I think this implies the world modeling paradigm. We’ve seen multiple interactive world models that are trained on pure video. ICLR had many very impressive results on games (Genie https://deepmind.google/discover/blog/genie-2-a-large-scale-foundation-world-model/, Gamengen, GameNGen with Doom https://gamengen.github.io/), but world models are used for real world tasks too: comma.ai has been using full end-to-end trained world models for self driving: https://blog.comma.ai/mlsim https://arxiv.org/pdf/2504.19077). I am bullish that this can clearly be pushed to the limits to actually learn physics. I don’t even think state-action inputs are required: video generators such as Veo 2 https://deepmind.google/technologies/veo/veo-2/ also are learning physics and agent minds.
What I think we should focus on instead is interpretability of world models. We should be pushing data collection and pretraining of world models to the extreme and encompass as many modes as possible – natural video of egocentric views and robotics, microscopy, satellite imagery, new input modalities for chemical reactions, etc – and throw them all into the world model training recipe. That alone can give us a useful tool in a unified model that can predict anything – from the instrumentalist point of view, a black box is a useful scientific artifact. If we care about the “why”, we humans, perhaps with AI co-scientists, can then extract the inner circuits of the world model.
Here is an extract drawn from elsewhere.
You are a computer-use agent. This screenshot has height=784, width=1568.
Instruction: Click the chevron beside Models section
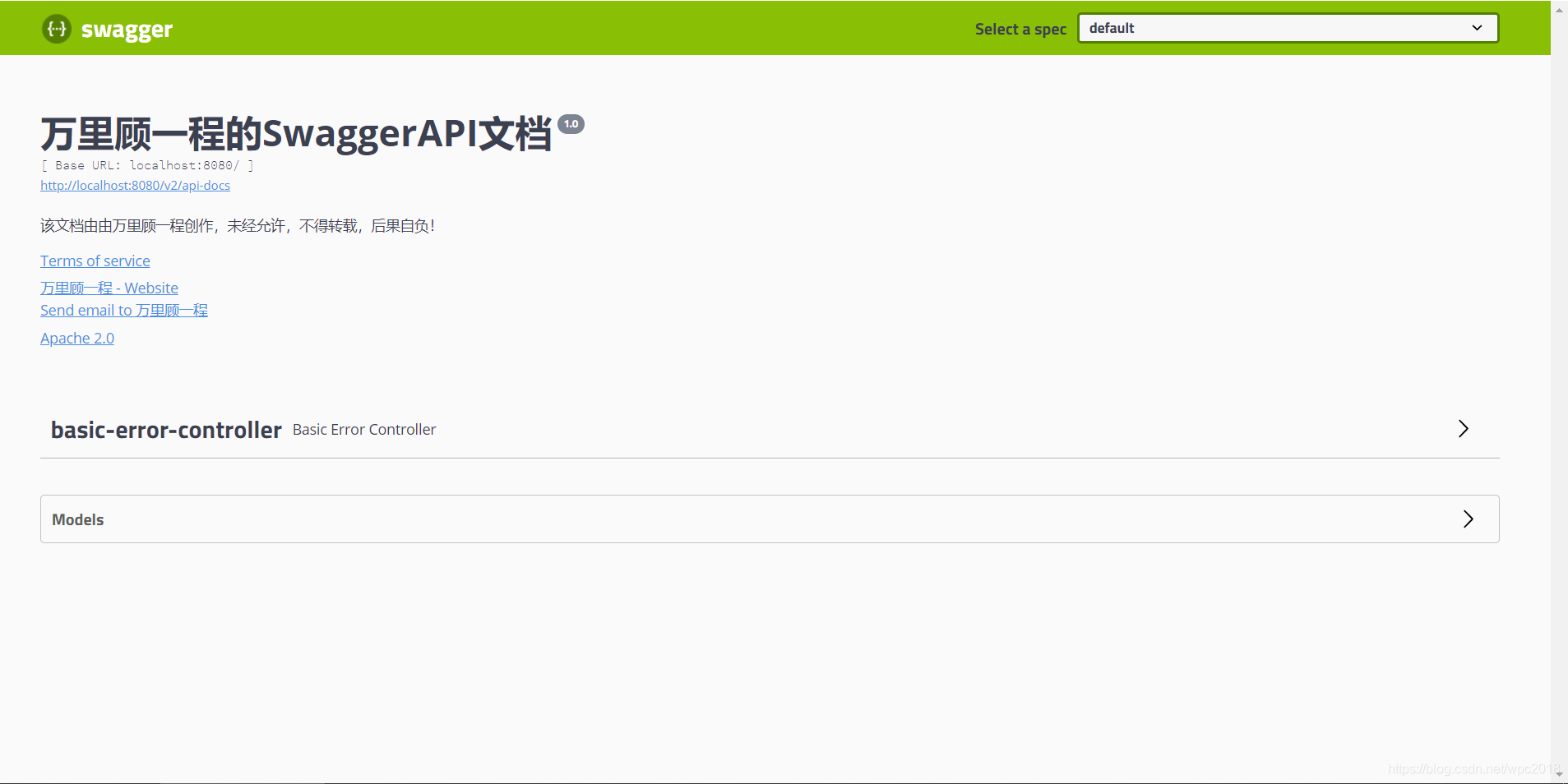(1467, 519)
How do AI Scientists fit into a world-model central view?
The LLM driven agents can still be useful to automate writing the code and preparing data for the world model pretraining and analysis. Fusing the two cartoon metaphors, the AI Scientists are working as ML engineers instead, feeding the massive world model:
The AI Scientists don’t make the discoveries themselves. The world model is at the center of extracting information from the world. The LLM scientist agents are in service of the world model and to distill information from it for humans.
Validation of world models
Whether or not world models can fuel actual scientific discoveries is still open. I personally like to poke holes in ML for science. I’m actually still skeptical that current next frame prediction techniques learn physical representations good enough for say, robotics control. Here are some ideas I have on how to verify world models:
- The coefficient of gravity must be learned somewhere in a video generator. Where is that 9.81? Can you identify a linear probe or an SAE feature for gravity? Can you intervene and change gravity in a video generator?
- Can you deconstruct a world model of an Atari game using circuits and extract a code implementation?
- Can you train a pure video model on a multi-agent scenario and extract separate circuits for each agent? Are there multiple distinct agent “minds” embedded into the world model?
Conclusions
- It is feasible to integrate “AI scientists” into conference workflows early on.
- World models can leapfrog the human way of doing science, because the world model artifact will have more useful physics and be immediately applicable.
- Instead of AI agents that copy human publishing, we can get more scientific discoveries by making AI agents that engineer world models instead.